TASK INPUTS
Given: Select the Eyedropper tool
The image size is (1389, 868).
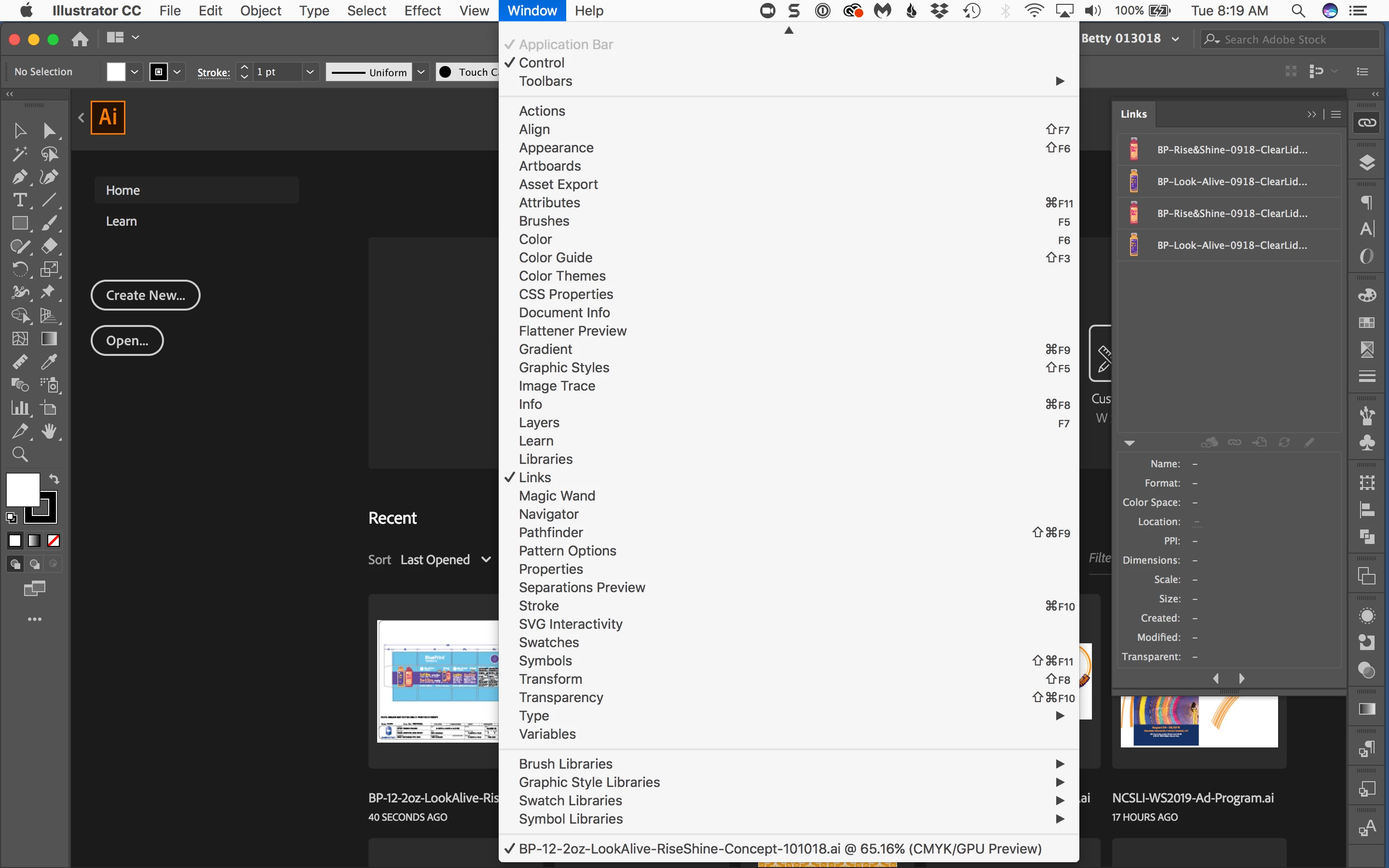Looking at the screenshot, I should [x=49, y=362].
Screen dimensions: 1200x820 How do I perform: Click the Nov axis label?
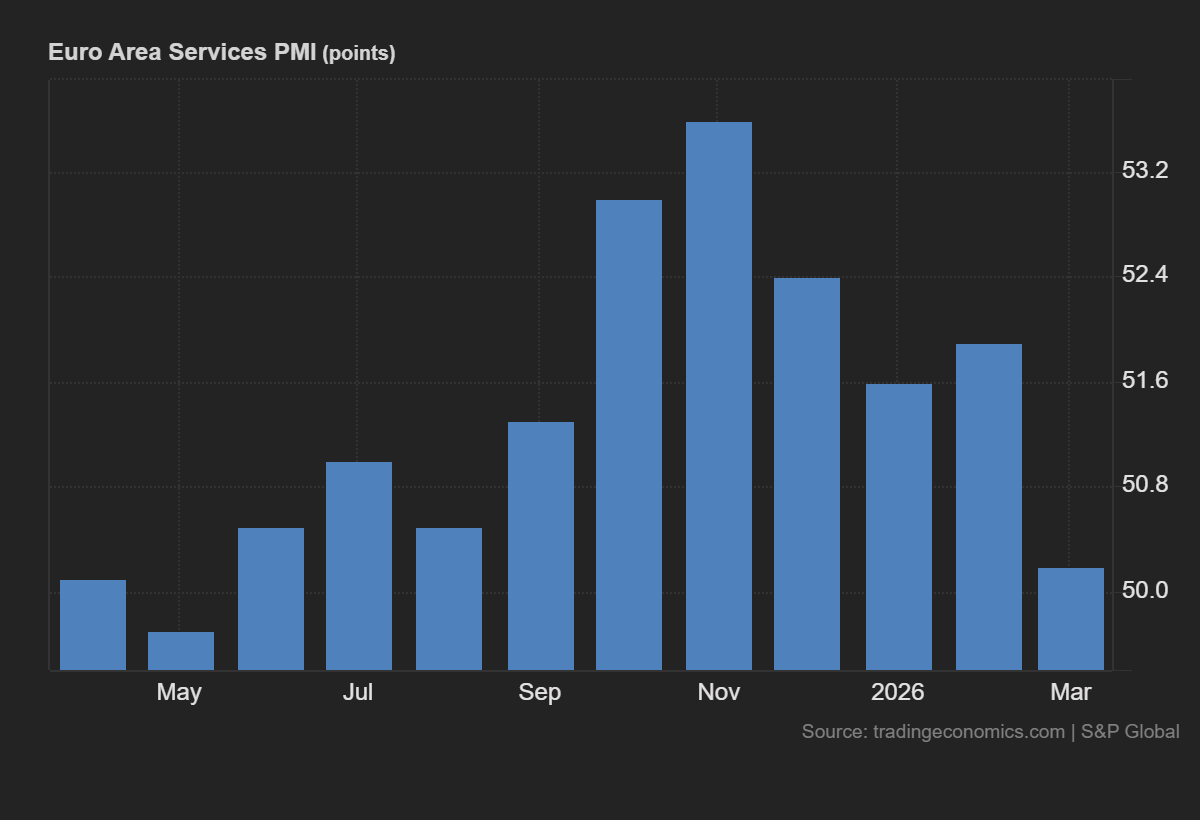pyautogui.click(x=718, y=692)
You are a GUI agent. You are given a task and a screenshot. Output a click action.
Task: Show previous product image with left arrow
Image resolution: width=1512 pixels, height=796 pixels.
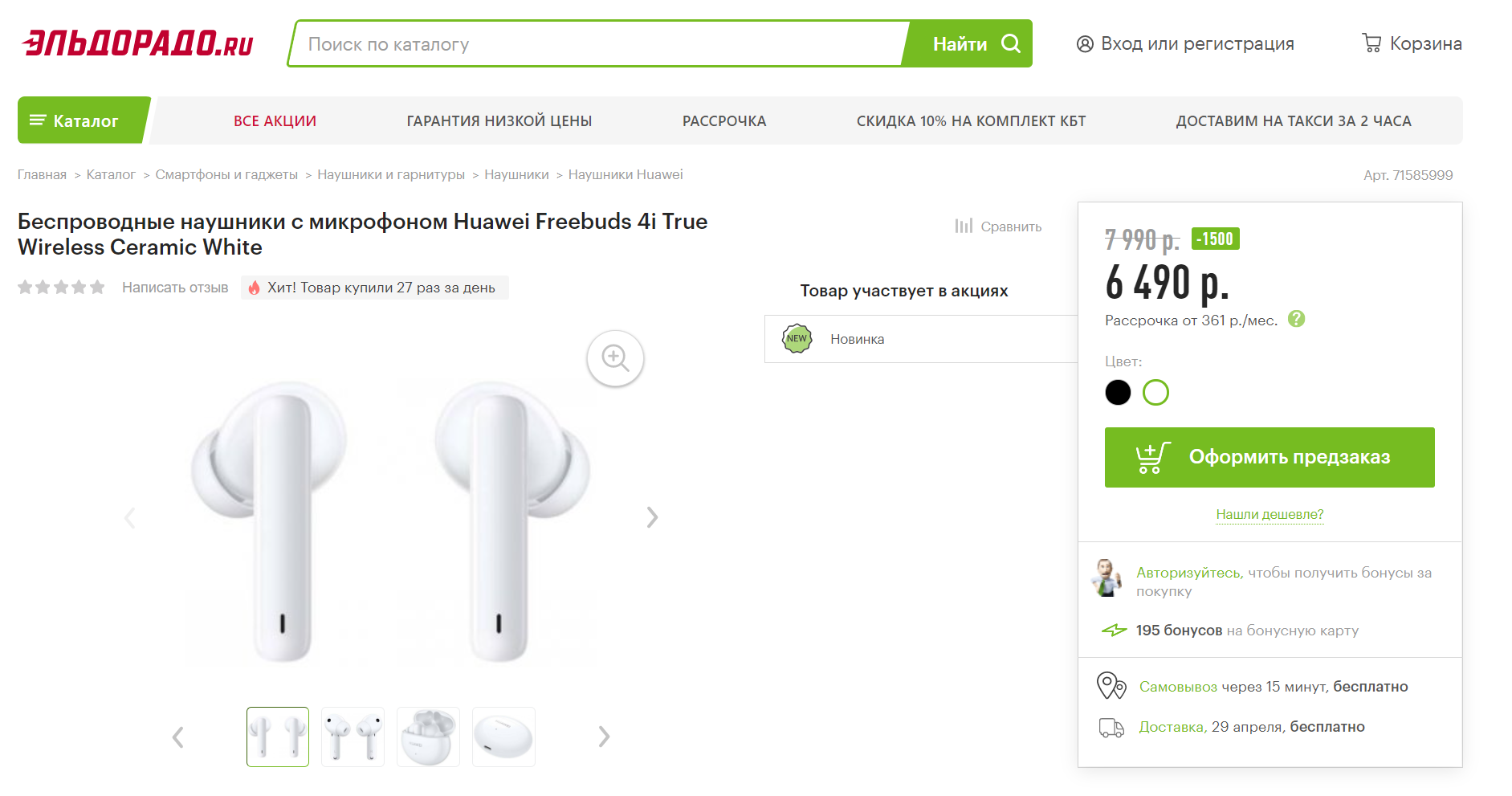point(130,517)
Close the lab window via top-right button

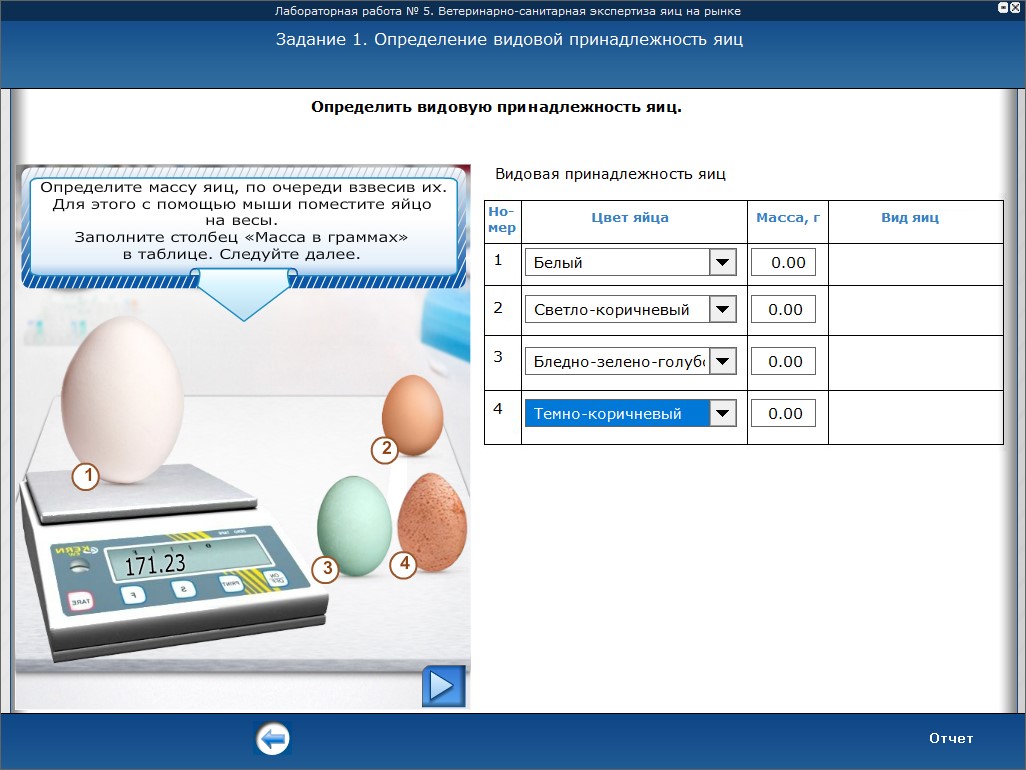1016,7
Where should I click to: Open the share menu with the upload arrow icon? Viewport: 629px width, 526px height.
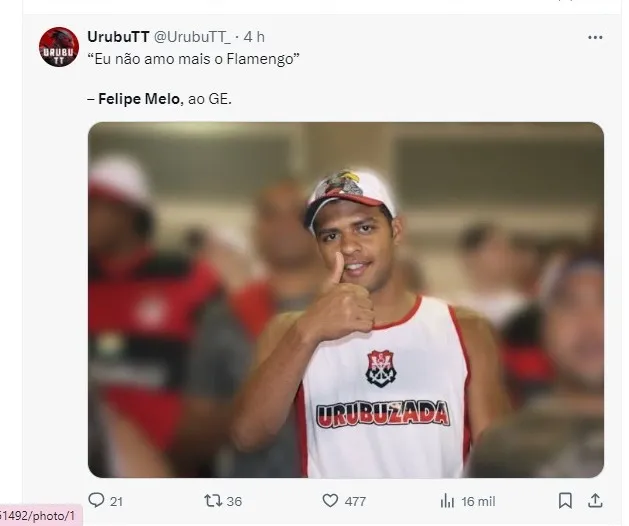tap(594, 500)
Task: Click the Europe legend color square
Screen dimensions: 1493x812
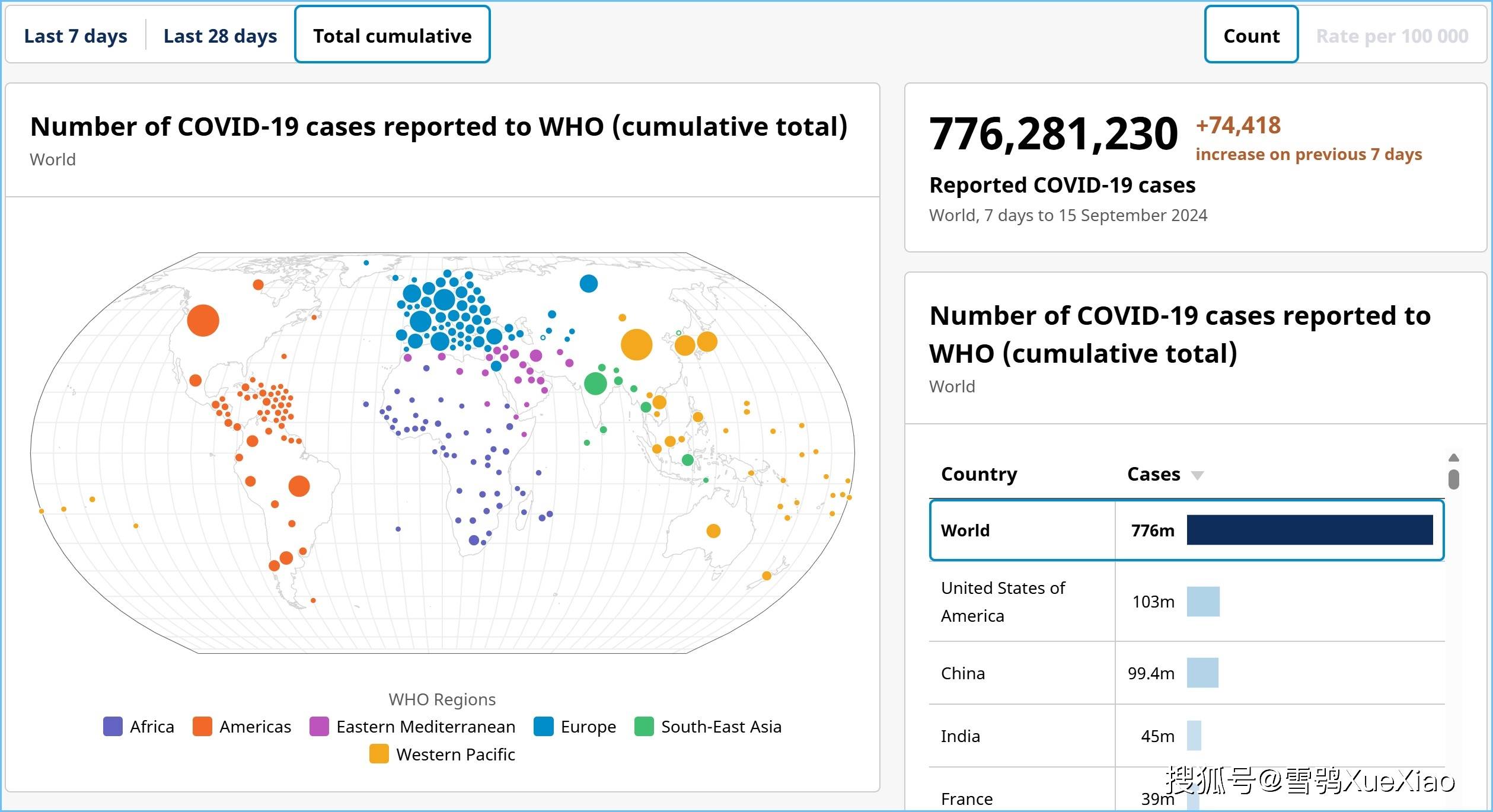Action: pos(543,727)
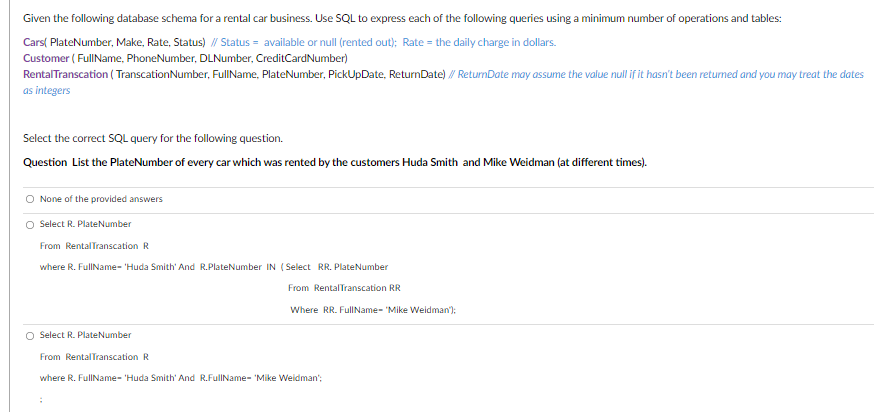
Task: Click the "Select the correct SQL query" instruction
Action: click(x=152, y=138)
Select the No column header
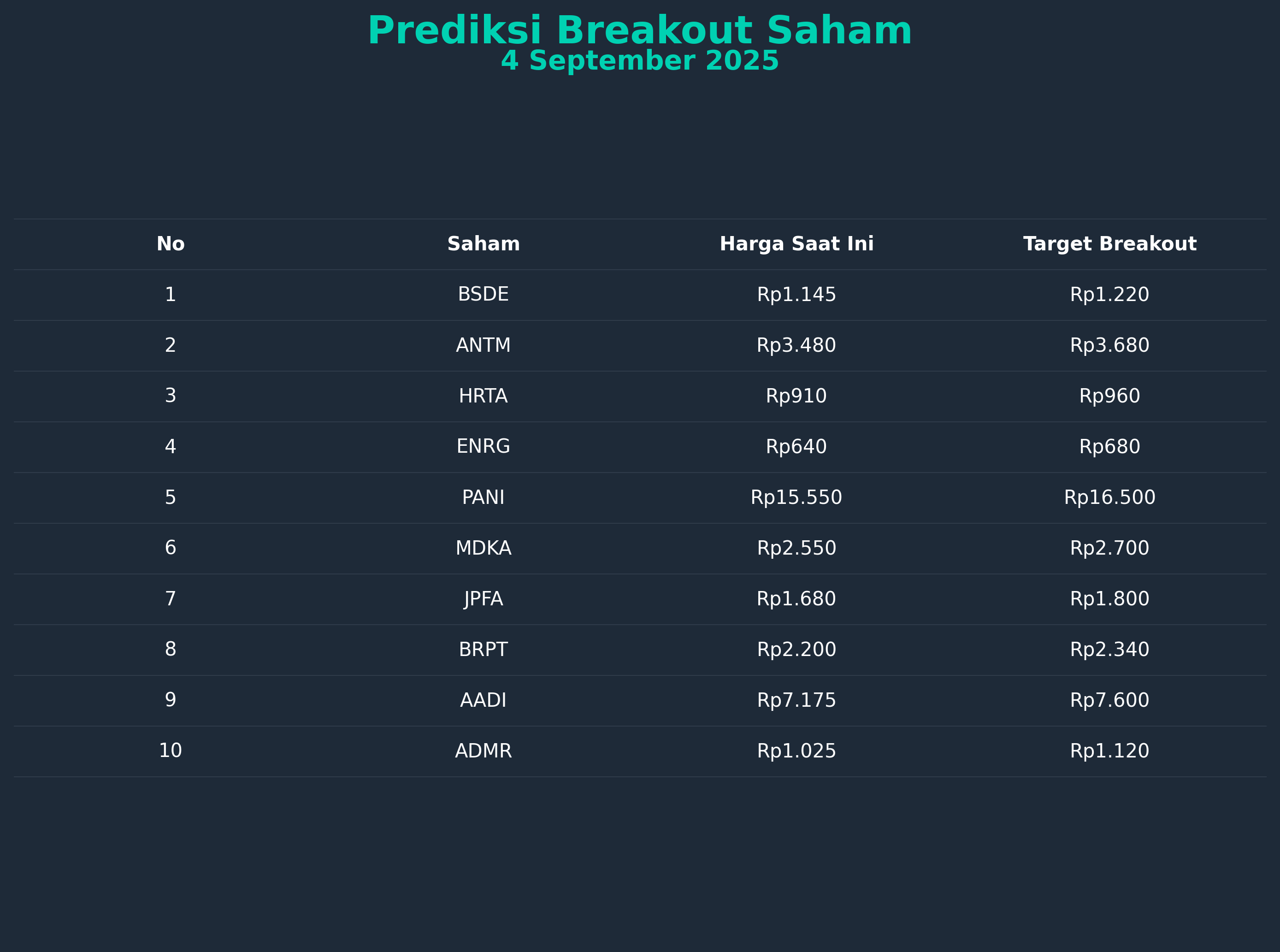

STATED GOAL
Could you update the records by replacing "Screen dimensions" with "Display size" everywhere it appears and keeping everything else the same? Leave out the pictures.

ANSWER
Given: Select the Eyedropper tool
The image size is (1389, 868).
Looking at the screenshot, I should [x=49, y=362].
Display size: 1200x820 How do I perform: Click the Nov axis label?
pyautogui.click(x=718, y=692)
You are a GUI agent. You are given a task and a screenshot. Output a click action.
Task: Show previous product image with left arrow
Image resolution: width=1512 pixels, height=796 pixels.
point(130,517)
Close the lab window via top-right button

1016,7
Where should I click to: Open the share menu with the upload arrow icon? Viewport: 629px width, 526px height.
tap(594, 500)
Task: Click the Europe legend color square
Display size: 1493x812
Action: pos(543,727)
Task: Click the "Select the correct SQL query" instruction
Action: click(x=152, y=138)
Select the No column header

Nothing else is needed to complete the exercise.